Data for processing:
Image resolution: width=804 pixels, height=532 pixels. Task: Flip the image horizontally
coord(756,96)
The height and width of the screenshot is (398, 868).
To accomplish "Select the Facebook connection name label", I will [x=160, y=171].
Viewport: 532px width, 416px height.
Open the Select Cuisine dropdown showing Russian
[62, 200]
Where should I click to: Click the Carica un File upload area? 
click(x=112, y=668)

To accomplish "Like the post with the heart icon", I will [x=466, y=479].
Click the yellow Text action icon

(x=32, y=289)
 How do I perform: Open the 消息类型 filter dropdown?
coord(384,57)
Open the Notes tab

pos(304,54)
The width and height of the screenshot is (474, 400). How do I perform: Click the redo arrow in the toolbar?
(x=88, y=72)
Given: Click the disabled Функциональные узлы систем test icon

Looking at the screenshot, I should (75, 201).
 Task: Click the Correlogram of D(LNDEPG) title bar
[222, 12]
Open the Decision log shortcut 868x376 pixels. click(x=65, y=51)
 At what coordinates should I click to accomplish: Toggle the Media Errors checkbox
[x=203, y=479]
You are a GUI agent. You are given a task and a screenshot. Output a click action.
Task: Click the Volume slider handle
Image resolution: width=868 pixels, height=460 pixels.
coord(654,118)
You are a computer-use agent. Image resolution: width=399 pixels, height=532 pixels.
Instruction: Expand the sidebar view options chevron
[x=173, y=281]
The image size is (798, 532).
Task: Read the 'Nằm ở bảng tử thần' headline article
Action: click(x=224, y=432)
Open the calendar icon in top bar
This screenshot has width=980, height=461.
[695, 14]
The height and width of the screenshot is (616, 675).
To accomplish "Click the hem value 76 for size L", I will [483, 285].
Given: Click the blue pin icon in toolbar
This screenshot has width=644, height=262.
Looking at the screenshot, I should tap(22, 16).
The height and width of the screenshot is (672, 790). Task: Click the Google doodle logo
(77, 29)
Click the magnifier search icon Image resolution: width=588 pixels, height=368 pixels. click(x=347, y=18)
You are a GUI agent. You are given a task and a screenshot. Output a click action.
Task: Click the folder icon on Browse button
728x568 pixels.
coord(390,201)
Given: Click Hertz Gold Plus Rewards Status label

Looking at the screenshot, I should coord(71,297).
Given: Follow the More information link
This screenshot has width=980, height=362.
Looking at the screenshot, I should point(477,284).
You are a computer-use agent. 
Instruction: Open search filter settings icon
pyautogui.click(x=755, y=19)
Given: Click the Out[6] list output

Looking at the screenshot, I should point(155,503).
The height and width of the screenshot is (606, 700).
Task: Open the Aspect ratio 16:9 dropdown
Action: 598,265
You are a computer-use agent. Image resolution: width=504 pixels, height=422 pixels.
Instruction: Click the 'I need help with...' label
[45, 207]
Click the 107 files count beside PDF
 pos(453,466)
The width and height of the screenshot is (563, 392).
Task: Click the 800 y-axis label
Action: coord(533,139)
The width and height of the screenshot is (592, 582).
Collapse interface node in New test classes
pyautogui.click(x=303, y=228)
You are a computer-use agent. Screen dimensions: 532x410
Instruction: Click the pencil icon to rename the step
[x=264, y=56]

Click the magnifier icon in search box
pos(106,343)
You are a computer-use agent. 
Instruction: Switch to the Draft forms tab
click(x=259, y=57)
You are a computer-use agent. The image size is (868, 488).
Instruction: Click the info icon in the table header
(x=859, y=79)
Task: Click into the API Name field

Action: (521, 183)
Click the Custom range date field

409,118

Aim of the task: Throughout the material above, find each line with "computer" and return it.

Result for this exercise:
You are a computer-use agent. Image resolution: width=399 pixels, height=532 pixels.
You are a computer-use agent. 
You are a computer-use agent. Image resolution: width=504 pixels, height=422 pixels.
You are a computer-use agent. Screen dimensions: 532x410
You are a computer-use agent. 
You are a computer-use agent. The image size is (868, 488).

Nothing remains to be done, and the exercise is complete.